→ Stated problem:
Quote the entries word for word, from the first one through the line that contains "tap(857, 21)".

Entries that point to text and elements:
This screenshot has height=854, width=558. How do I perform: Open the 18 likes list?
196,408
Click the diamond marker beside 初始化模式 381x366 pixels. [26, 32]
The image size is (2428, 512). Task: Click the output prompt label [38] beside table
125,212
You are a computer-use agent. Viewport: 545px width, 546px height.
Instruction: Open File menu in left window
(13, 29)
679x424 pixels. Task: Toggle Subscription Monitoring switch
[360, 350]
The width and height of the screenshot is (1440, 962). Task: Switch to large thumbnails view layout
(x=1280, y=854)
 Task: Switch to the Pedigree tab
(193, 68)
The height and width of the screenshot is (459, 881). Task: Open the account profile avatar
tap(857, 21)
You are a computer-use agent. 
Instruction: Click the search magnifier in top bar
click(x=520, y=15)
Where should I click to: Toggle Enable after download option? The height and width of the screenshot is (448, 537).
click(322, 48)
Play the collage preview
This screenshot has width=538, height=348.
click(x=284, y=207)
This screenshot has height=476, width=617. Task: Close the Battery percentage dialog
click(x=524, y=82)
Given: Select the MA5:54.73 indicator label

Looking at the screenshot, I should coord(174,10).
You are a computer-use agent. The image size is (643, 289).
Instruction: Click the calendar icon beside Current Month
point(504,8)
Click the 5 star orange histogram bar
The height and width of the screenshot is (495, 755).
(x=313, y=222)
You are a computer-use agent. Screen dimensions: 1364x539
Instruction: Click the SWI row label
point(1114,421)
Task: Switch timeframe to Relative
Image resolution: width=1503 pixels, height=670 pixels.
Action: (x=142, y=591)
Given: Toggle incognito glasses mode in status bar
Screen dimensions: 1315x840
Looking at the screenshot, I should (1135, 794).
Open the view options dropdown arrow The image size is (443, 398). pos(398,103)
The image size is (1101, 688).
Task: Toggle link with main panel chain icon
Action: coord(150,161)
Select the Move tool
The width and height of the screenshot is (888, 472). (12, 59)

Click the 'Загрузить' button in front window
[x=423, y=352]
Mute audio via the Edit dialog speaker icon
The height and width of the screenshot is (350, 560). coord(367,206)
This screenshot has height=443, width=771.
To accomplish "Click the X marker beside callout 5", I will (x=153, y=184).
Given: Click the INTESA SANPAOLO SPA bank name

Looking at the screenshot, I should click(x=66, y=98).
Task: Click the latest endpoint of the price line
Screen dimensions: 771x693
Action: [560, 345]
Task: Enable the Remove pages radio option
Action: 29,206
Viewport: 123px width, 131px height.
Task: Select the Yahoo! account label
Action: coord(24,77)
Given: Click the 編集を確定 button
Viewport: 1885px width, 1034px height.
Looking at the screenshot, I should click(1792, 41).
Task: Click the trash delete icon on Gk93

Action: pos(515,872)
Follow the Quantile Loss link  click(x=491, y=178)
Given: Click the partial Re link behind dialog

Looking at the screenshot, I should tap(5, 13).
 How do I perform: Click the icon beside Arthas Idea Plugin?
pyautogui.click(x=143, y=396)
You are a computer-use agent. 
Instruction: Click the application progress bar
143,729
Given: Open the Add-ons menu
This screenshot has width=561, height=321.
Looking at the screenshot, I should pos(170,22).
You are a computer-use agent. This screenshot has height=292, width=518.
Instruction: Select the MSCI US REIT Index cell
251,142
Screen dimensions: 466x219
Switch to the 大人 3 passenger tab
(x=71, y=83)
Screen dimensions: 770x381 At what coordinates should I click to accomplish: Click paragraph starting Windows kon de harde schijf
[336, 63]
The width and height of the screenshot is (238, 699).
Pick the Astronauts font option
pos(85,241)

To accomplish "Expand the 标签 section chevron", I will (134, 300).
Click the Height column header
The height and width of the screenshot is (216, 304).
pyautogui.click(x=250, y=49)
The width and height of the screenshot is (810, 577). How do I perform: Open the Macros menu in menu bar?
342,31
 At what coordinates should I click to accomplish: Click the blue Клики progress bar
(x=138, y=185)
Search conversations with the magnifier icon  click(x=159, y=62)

→ Task output:
This screenshot has height=854, width=558. How do I perform: Open the 18 likes list?
196,408
Click the diamond marker beside 初始化模式 381x366 pixels. [26, 32]
The image size is (2428, 512). Task: Click the output prompt label [38] beside table
125,212
You are a computer-use agent. Viewport: 545px width, 546px height.
Instruction: Open File menu in left window
(13, 29)
679x424 pixels. Task: Toggle Subscription Monitoring switch
[360, 350]
The width and height of the screenshot is (1440, 962). Task: Switch to large thumbnails view layout
(x=1280, y=854)
 Task: Switch to the Pedigree tab
(193, 68)
The height and width of the screenshot is (459, 881). Task: Open the account profile avatar
tap(857, 21)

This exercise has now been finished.